In the spring of 2004, Lund University created Swegene Centre for Integrative Biology at Lund University (SCIBLU), which comprise the merger of five of the most successful Swegene resource and development platforms into one unit, located in the Lund University Biomedical Centre (BMC). SCIBLU offers integrated service within the main -omics areas. The DNA microarray technology within SCIBLU was initially established in 2000 as a cancer research resource at the department of Oncology and in conjunction with this the development of BASE was initiated.

At SCIBLU a BASE installation is maintained and used as a production installation that manages information surrounding array fabrication (array LIMS) as well as array data generated by the SCIBLU provided services. This particular BASE installation was initially set up in 2003 and to date manage array data from more than 13 000 hybridisation covering a variety of technical platforms such as cDNA, oligo, and BeadChip expression arrays, as well as BAC and oligo aCGH arrays.

The SCIBLU BASE installation consists of two main parts; first, the hardware on which the system runs; secondly, the BASE software and database, as well as configured analysis plugins. Regular maintenance of the hardware and configured database/software is also required. The hardware comprises one main computer and raided hard drive system. It also includes a backup solution configured to backup the entire database 2 times per week. Finally, the hardware includes 2 computational servers connected to the main computer and used to run configured analysis plugins in a seamless integrated fashion. The software used for the SCIBLU BASE installation is freely available from the BASE project site. Maintenance include managing the backup-schedule, updating the main BASE software, updating and managing probe annotations, management of user accounts, configuring and maintaining analysis plugins, and maintaining the underlying database.

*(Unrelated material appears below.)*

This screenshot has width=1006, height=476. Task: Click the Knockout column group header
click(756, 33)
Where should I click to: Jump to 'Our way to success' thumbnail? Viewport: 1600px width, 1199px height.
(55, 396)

Users of the microarray services offered by SCIBLU, e.g., expression analysis or aCGH, are provided access to the SCIBLU production BASE installation as part of the included services. The access comprises user account, access to array LIMS (when in-house produced arrays are utilised), and hard drive space to cover space needed for storing the data generated through the SCIBLU provided service. Additional disk space can be acquired and is associated with an additional cost for the user. Examples of when additional disk space is needed include scenarios where users want to perform extensive data analysis within BASE and decide to store the analysis results within BASE, e.g., many parallel analysis branches or extensive generation of data plots and figures. Other examples include when users want to import data from third party providers (public data repositories or alternative array data providers) to perform meta-analysis with their data generated within SCIBLU.